Plaintiff is a detective, bringing some employment-related litigation with city’s police Department. Plaintiff’s lawyer also represents someone claiming that the Department fouled up a child sex assault investigation. As part of the leak investigation, Department's internal affairs interviewed Plaintiff, suspecting that she might be the leaker. The IAB folks ask about Plaintiff's conversations with her lawyer. Over her objections, they tell her―on insinuated threat of discipline―that she needs to answer. And she does. Some of these interviews were attended by a Deputy City Attorney. Plaintiff was repped in the interviews by a union lawyer, but her employment litigator was not present.

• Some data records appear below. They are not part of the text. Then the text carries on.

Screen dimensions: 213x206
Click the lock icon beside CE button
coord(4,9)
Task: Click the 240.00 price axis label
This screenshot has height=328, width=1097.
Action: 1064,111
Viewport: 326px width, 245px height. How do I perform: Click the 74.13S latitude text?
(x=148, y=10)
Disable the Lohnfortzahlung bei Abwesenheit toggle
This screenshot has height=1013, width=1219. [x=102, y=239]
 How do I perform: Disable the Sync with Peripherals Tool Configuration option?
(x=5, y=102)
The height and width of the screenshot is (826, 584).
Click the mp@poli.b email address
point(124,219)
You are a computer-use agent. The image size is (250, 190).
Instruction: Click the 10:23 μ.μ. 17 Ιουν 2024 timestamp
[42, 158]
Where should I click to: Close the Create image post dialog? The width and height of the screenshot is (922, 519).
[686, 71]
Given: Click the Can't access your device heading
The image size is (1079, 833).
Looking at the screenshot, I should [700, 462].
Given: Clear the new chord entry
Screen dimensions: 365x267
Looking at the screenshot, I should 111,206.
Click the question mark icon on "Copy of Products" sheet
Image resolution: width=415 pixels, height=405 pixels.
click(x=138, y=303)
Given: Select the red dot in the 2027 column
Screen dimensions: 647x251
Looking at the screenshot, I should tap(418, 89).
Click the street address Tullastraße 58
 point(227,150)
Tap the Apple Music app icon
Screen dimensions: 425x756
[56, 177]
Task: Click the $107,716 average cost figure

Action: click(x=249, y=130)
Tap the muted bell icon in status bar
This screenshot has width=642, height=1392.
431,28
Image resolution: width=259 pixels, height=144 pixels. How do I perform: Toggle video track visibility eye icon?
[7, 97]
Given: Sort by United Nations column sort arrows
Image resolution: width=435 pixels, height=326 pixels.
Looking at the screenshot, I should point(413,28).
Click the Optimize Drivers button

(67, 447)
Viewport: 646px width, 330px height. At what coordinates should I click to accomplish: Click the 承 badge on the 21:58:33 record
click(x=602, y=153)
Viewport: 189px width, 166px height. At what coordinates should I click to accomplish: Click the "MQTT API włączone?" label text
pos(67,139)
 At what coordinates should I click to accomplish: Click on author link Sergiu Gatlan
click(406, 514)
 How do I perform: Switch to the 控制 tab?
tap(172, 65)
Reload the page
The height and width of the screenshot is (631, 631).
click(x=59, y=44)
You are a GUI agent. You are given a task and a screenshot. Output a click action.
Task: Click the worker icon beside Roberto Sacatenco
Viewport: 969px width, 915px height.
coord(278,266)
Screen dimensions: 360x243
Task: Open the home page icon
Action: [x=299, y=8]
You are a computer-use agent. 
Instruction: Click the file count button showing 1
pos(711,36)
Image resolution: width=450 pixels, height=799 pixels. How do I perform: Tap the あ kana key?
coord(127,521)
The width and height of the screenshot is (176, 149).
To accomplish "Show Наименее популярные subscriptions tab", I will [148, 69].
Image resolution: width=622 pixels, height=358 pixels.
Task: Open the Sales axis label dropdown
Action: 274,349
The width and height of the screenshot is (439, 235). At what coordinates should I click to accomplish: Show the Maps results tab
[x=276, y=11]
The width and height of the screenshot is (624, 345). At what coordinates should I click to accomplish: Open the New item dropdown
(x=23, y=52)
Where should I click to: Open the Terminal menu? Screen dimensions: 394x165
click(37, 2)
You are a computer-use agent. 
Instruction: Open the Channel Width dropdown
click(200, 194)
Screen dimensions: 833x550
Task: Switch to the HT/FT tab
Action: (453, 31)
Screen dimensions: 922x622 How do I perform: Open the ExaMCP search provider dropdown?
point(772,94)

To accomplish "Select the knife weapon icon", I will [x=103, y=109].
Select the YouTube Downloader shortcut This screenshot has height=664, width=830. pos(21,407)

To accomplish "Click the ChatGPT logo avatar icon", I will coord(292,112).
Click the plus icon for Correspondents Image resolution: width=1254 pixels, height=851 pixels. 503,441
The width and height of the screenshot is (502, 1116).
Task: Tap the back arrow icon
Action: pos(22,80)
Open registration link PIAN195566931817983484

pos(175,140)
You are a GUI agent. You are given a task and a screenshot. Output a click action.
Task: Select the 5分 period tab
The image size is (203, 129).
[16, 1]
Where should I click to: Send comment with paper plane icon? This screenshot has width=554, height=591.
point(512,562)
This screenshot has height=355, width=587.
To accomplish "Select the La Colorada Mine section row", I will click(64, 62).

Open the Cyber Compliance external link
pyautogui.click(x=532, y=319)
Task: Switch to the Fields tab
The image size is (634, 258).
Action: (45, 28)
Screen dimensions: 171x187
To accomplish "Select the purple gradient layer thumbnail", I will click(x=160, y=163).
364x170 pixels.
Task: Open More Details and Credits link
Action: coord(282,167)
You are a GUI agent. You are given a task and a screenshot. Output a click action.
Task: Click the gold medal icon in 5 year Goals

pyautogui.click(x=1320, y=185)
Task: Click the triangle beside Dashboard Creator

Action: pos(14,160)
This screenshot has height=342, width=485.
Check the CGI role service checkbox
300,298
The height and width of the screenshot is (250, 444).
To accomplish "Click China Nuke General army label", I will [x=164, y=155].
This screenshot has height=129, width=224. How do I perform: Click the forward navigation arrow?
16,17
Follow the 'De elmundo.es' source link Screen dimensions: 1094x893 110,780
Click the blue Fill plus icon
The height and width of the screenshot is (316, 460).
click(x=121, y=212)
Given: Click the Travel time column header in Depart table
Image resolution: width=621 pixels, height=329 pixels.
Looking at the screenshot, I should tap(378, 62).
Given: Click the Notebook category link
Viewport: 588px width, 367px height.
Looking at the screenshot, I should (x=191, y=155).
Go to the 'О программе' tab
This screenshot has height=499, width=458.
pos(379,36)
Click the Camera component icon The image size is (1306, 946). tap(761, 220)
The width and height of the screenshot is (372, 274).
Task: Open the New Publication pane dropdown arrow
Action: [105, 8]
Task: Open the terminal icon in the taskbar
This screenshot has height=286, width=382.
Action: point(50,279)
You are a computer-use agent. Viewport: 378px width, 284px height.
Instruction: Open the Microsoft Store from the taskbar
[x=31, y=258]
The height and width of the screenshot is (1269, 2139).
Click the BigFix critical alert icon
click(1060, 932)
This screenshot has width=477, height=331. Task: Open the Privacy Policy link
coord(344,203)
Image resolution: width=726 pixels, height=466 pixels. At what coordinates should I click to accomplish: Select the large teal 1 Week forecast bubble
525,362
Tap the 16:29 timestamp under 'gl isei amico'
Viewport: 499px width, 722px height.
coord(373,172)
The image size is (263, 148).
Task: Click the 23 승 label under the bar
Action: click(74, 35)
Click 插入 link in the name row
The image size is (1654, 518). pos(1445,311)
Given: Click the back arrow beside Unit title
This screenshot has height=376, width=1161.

Plaintiff then moves to DQ the City Attorney’s office in the employment case, for invading her privilege. It not particularly debatable that City improperly violated Plaintiff’s attorney-client privilege. Moreover, because Deputy City Attorney participated in questioning Plaintiff about matters related to litigation when Plaintiff's lawyer wasn’t there, the Deputy violated Rule of Professional Conduct 2-100, which prohibits an attorney from communicating with a represented party.

That all said, a transcript of the interview was filed with the Court in camera. Whatever was elicited had nothing whatsoever to do with Plaintiff's employment case. Because DQ is premised on an opponent’s obtaining an unfair advantage, getting privileged, but irrelevant, info shouldn’t merit disqualifying the City Attorney's office. If there’s no prejudice to the ligation, whether the City Attorney should be subject to some sanction for violating the rules is not the Court’s role. That’s for the State Bar.

Affirmed.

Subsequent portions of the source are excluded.